It is kind of nice to have the support. You would think that by using an online agency you may not have the support that you need, but I actually found it to be the opposite. I think they're just - you know, they've been there for you every step of the way: your paperwork, matching with the birth mother, you're showing your profiles and also seeing you through up to several years after you've adopted, if you have questions, with talking about adoption with your kids, et cetera.
CONAN: So having had that good experience, why did you decide later to try to the more traditional route?
GALIANI: Well, you know, at the time we had two adopted children, we had two girls, and we wanted to have a boy. And the agency we were using was not offering gender-specific adoption. So we went with Bethany, a local agency, who was, and adopted our son. And then when we were going for our fourth child, by that time American Adoptions had gone and made it so that you could be gender-specific.

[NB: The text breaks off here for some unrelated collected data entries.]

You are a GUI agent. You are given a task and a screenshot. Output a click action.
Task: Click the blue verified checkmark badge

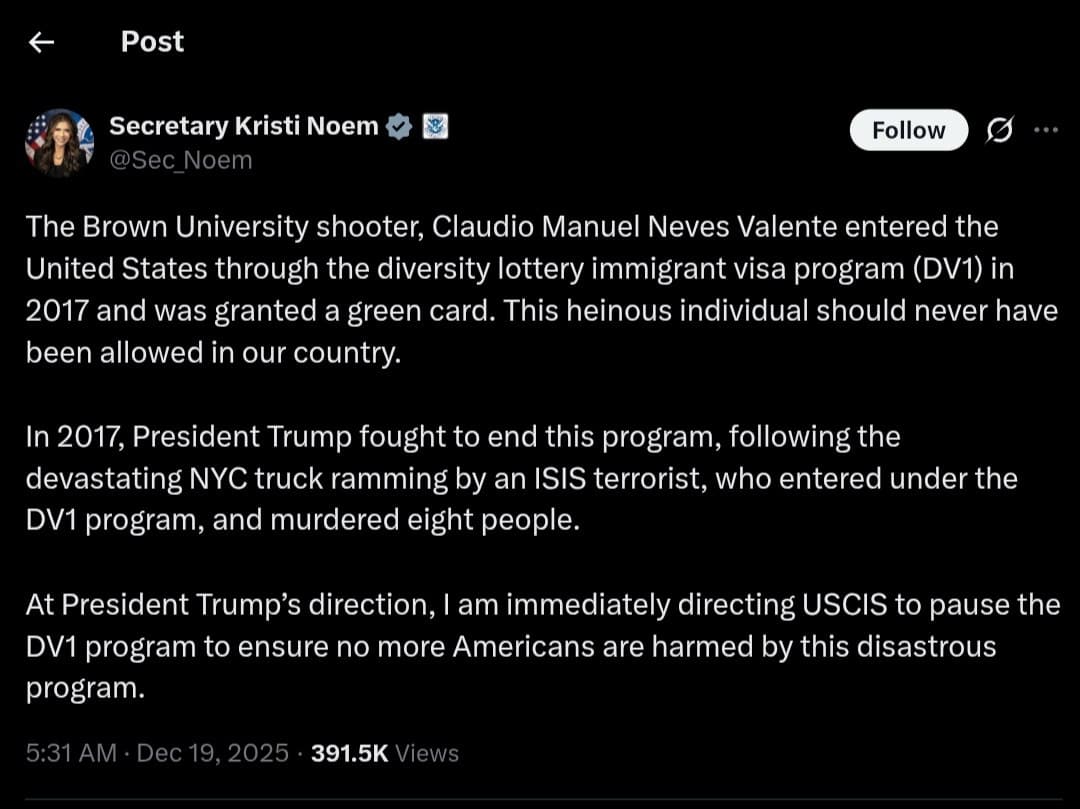(399, 125)
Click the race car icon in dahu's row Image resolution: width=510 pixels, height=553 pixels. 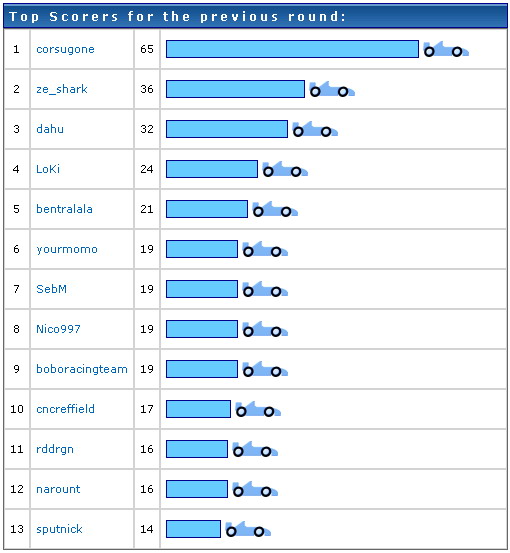point(315,129)
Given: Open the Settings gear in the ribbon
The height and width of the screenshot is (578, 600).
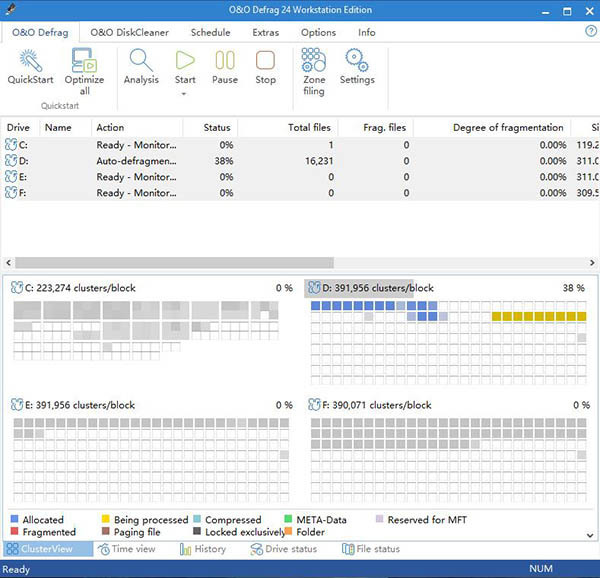Looking at the screenshot, I should [x=357, y=60].
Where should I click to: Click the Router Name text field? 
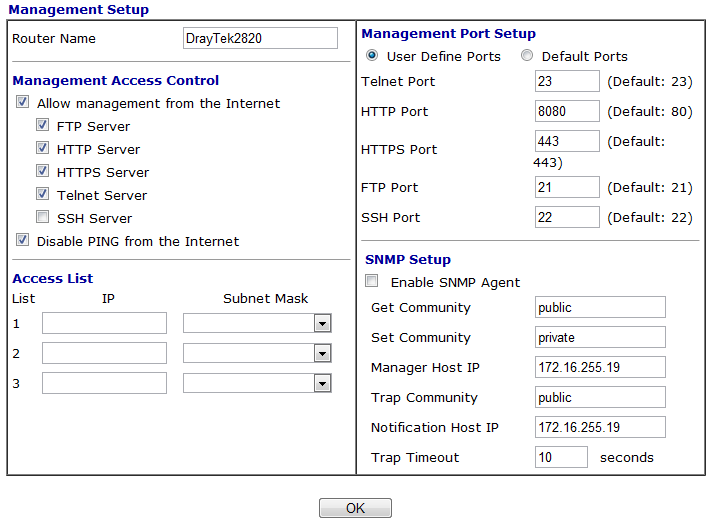[x=260, y=38]
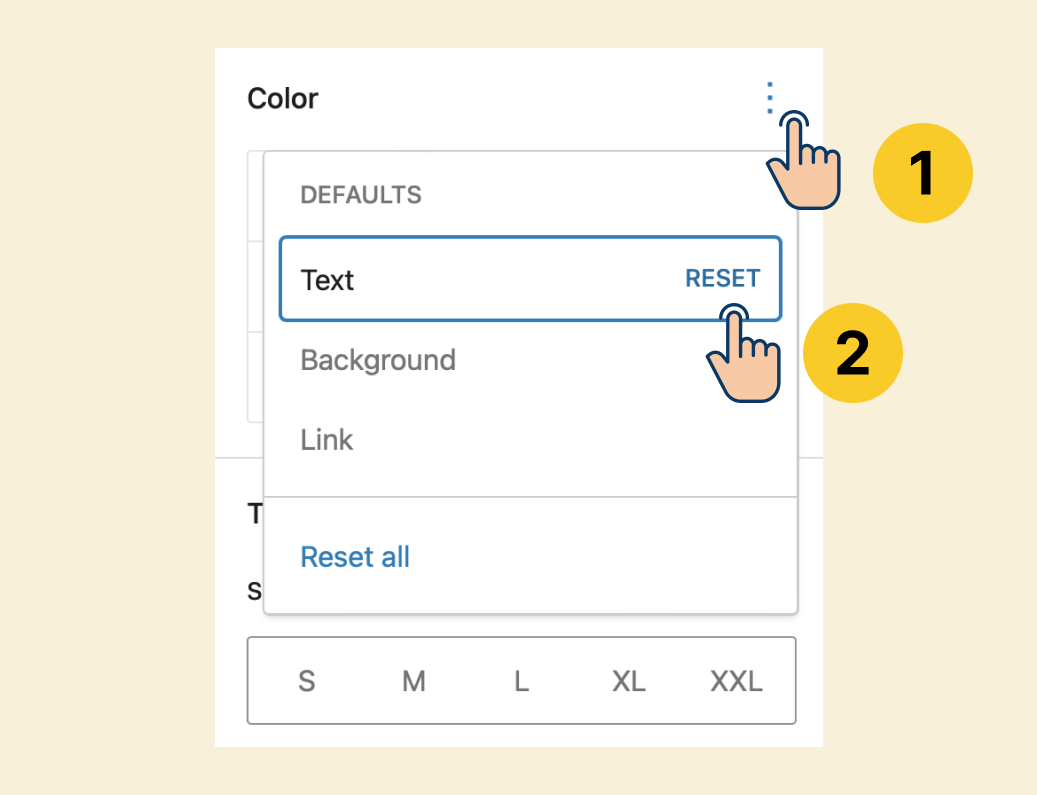
Task: Pick the XL font size option
Action: (628, 681)
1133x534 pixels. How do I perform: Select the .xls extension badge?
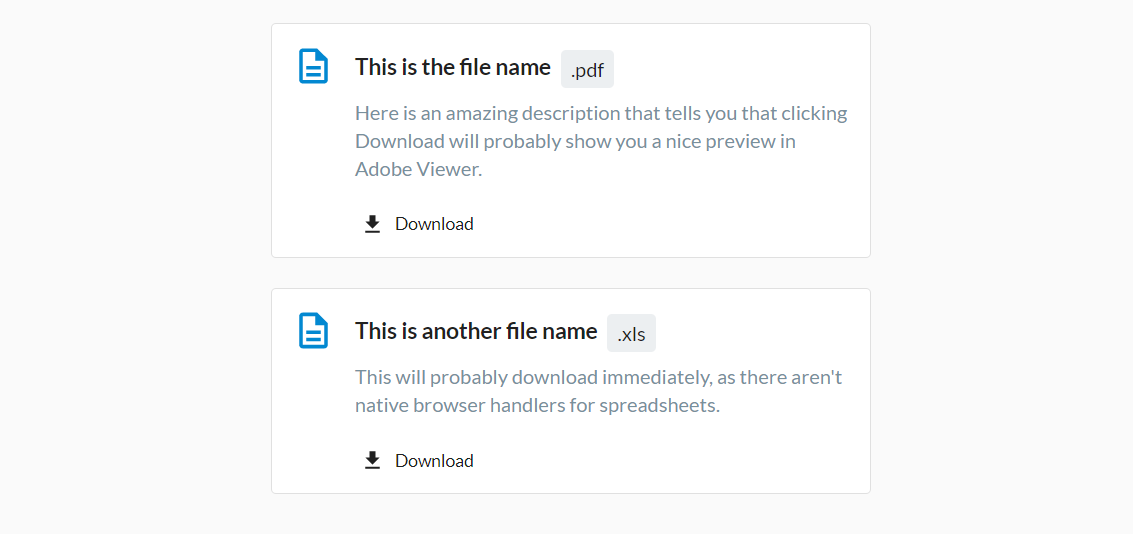click(x=631, y=334)
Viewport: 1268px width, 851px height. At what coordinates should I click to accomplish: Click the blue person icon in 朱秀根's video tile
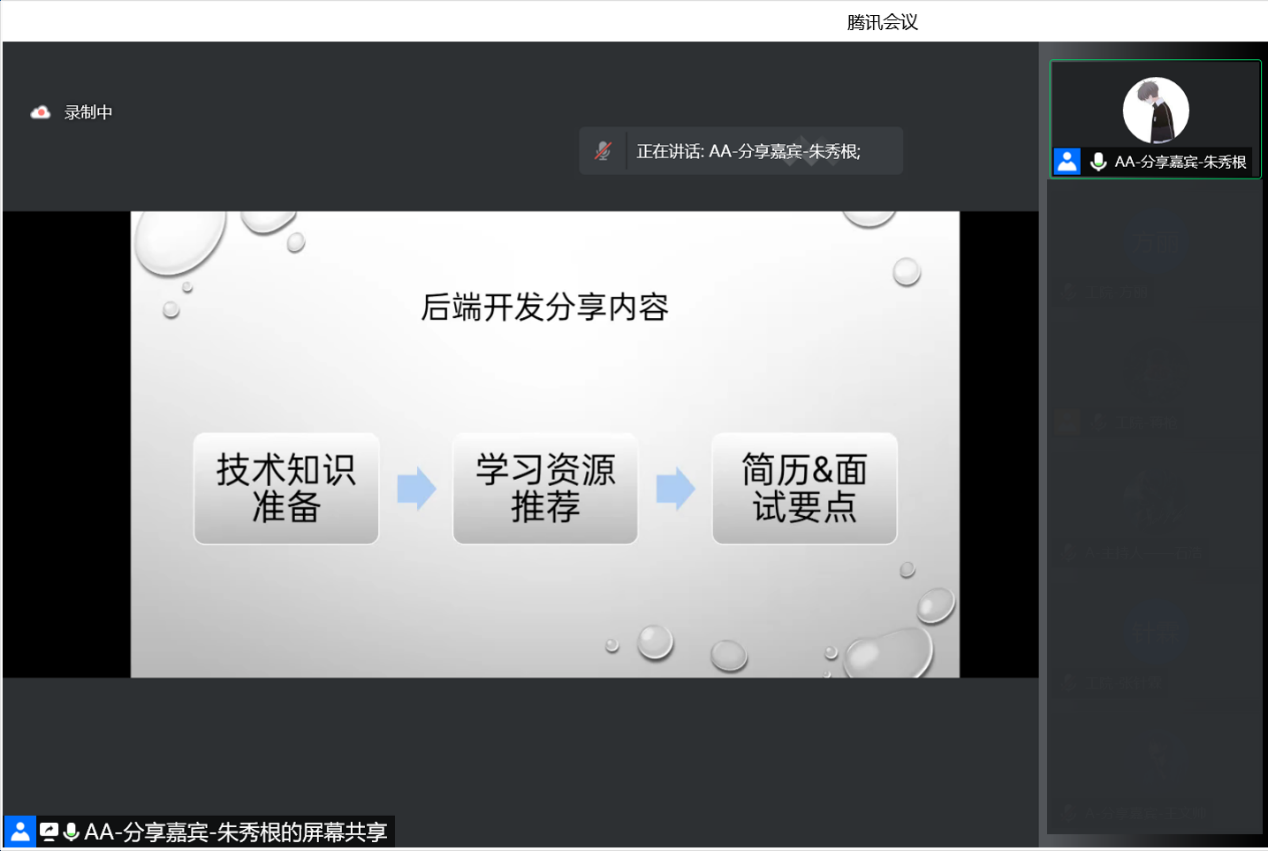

But we had wonderful experience with Bethany, as well.
CONAN: And the difference, again, primarily the length of time. How - can you give us an idea of how much that was?
GALIANI: Well, the length of time with my first child was about two and a half months. We matched with her. She was born in Florida. And our second child we only waited six days. And our third child through Bethany, actually we handed our paperwork and became activated and that very day got a call about our son, who was three months old and living with a local foster family. And three days later we had him at home.
And our last child, I think because we already had three kids, I'm not sure how appealing we were to birth parents, but somebody picked us. It took about 12 months to match with our fourth child.
CONAN: And you understand, you've talked to hundreds of adoptive families, those first three experiences are pretty unusual.
GALIANI: Actually, they're not. You know, maybe the third one, waiting one day, but that's primarily why I do the support group and I've given seminars in the tri-state area because I want to get the word out there to people that adopting domestically is not only not difficult but can be wonderful. And I think people often are threatened by possible relationship with the birth parent because you are, you know, sort of more local.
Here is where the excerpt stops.